## WHAT TO DO
Can you put all of the records below into a numbered list, leaving out the blank lines?

## EXERCISE MATERIALS

· · · · ·

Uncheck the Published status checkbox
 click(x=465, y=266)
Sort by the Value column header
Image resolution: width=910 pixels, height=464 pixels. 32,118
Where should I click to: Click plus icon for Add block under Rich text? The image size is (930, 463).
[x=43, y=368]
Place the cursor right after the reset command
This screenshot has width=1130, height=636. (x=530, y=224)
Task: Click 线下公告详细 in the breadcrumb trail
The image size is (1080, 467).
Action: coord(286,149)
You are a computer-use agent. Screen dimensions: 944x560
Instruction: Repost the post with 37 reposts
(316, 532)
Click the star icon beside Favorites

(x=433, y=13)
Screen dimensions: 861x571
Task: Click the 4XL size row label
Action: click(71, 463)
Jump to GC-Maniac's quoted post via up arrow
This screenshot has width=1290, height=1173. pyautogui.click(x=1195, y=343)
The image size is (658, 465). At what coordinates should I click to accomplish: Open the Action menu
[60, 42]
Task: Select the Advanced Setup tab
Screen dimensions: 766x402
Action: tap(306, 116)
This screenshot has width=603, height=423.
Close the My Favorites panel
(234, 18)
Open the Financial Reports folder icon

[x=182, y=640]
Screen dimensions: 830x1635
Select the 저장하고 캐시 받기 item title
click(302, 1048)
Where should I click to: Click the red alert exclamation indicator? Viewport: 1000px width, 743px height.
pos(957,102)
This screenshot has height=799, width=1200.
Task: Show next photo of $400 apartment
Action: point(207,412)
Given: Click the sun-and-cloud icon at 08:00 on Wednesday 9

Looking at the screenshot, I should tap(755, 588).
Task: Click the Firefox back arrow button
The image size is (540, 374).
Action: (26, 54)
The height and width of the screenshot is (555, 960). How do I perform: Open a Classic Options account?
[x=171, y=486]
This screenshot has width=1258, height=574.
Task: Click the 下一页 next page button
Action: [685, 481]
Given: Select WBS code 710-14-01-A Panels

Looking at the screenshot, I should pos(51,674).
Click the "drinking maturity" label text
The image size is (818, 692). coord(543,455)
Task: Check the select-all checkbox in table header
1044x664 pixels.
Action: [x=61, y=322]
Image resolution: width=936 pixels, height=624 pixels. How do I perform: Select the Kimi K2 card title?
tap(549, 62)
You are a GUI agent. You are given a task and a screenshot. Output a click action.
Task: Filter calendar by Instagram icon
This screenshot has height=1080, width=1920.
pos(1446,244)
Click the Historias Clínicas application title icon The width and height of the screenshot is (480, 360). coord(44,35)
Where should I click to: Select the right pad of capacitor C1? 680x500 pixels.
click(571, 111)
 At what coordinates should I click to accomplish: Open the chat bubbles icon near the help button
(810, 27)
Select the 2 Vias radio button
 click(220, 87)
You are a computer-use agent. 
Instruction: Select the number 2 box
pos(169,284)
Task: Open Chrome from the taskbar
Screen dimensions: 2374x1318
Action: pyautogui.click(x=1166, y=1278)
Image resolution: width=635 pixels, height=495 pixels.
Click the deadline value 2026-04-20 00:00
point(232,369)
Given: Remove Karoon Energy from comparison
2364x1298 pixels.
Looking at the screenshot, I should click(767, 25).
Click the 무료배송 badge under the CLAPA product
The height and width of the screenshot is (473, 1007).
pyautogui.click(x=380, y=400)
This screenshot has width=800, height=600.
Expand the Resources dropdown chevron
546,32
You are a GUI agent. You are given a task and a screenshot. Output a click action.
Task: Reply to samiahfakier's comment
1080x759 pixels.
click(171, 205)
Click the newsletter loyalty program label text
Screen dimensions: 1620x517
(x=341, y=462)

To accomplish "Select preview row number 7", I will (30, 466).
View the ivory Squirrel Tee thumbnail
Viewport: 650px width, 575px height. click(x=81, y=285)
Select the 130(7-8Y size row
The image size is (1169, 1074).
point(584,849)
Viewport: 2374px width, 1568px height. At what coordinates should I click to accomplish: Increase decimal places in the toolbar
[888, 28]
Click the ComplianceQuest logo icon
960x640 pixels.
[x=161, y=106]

· · · · ·

## ANSWER TO THIS PROBLEM
1. Uncheck the Published status checkbox
2.  click(x=465, y=266)
3. Sort by the Value column header
4. Image resolution: width=910 pixels, height=464 pixels. 32,118
5. Where should I click to: Click plus icon for Add block under Rich text? The image size is (930, 463).
6. [x=43, y=368]
7. Place the cursor right after the reset command
8. This screenshot has width=1130, height=636. (x=530, y=224)
9. Task: Click 线下公告详细 in the breadcrumb trail
10. The image size is (1080, 467).
11. Action: coord(286,149)
12. You are a computer-use agent. Screen dimensions: 944x560
13. Instruction: Repost the post with 37 reposts
14. (316, 532)
15. Click the star icon beside Favorites
16. (x=433, y=13)
17. Screen dimensions: 861x571
18. Task: Click the 4XL size row label
19. Action: click(71, 463)
20. Jump to GC-Maniac's quoted post via up arrow
21. This screenshot has width=1290, height=1173. pyautogui.click(x=1195, y=343)
22. The image size is (658, 465). At what coordinates should I click to accomplish: Open the Action menu
23. [60, 42]
24. Task: Select the Advanced Setup tab
25. Screen dimensions: 766x402
26. Action: tap(306, 116)
27. This screenshot has width=603, height=423.
28. Close the My Favorites panel
29. (234, 18)
30. Open the Financial Reports folder icon
31. [x=182, y=640]
32. Screen dimensions: 830x1635
33. Select the 저장하고 캐시 받기 item title
34. click(302, 1048)
35. Where should I click to: Click the red alert exclamation indicator? Viewport: 1000px width, 743px height.
36. pos(957,102)
37. This screenshot has height=799, width=1200.
38. Task: Show next photo of $400 apartment
39. Action: point(207,412)
40. Given: Click the sun-and-cloud icon at 08:00 on Wednesday 9
41. Looking at the screenshot, I should tap(755, 588).
42. Task: Click the Firefox back arrow button
43. The image size is (540, 374).
44. Action: (26, 54)
45. The height and width of the screenshot is (555, 960). How do I perform: Open a Classic Options account?
46. [x=171, y=486]
47. This screenshot has width=1258, height=574.
48. Task: Click the 下一页 next page button
49. Action: [685, 481]
50. Given: Select WBS code 710-14-01-A Panels
51. Looking at the screenshot, I should pos(51,674).
52. Click the "drinking maturity" label text
53. The image size is (818, 692). coord(543,455)
54. Task: Check the select-all checkbox in table header
55. 1044x664 pixels.
56. Action: [x=61, y=322]
57. Image resolution: width=936 pixels, height=624 pixels. How do I perform: Select the Kimi K2 card title?
58. tap(549, 62)
59. You are a GUI agent. You are given a task and a screenshot. Output a click action.
60. Task: Filter calendar by Instagram icon
61. This screenshot has height=1080, width=1920.
62. pos(1446,244)
63. Click the Historias Clínicas application title icon The width and height of the screenshot is (480, 360). coord(44,35)
64. Where should I click to: Select the right pad of capacitor C1? 680x500 pixels.
65. click(571, 111)
66.  At what coordinates should I click to accomplish: Open the chat bubbles icon near the help button
67. (810, 27)
68. Select the 2 Vias radio button
69.  click(220, 87)
70. You are a computer-use agent. 
71. Instruction: Select the number 2 box
72. pos(169,284)
73. Task: Open Chrome from the taskbar
74. Screen dimensions: 2374x1318
75. Action: pyautogui.click(x=1166, y=1278)
76. Image resolution: width=635 pixels, height=495 pixels.
77. Click the deadline value 2026-04-20 00:00
78. point(232,369)
79. Given: Remove Karoon Energy from comparison
80. 2364x1298 pixels.
81. Looking at the screenshot, I should click(767, 25).
82. Click the 무료배송 badge under the CLAPA product
83. The height and width of the screenshot is (473, 1007).
84. pyautogui.click(x=380, y=400)
85. This screenshot has width=800, height=600.
86. Expand the Resources dropdown chevron
87. 546,32
88. You are a GUI agent. You are given a task and a screenshot. Output a click action.
89. Task: Reply to samiahfakier's comment
90. 1080x759 pixels.
91. click(171, 205)
92. Click the newsletter loyalty program label text
93. Screen dimensions: 1620x517
94. (x=341, y=462)
95. To accomplish "Select preview row number 7", I will (30, 466).
96. View the ivory Squirrel Tee thumbnail
97. Viewport: 650px width, 575px height. click(x=81, y=285)
98. Select the 130(7-8Y size row
99. The image size is (1169, 1074).
100. point(584,849)
101. Viewport: 2374px width, 1568px height. At what coordinates should I click to accomplish: Increase decimal places in the toolbar
102. [888, 28]
103. Click the ComplianceQuest logo icon
104. 960x640 pixels.
105. [x=161, y=106]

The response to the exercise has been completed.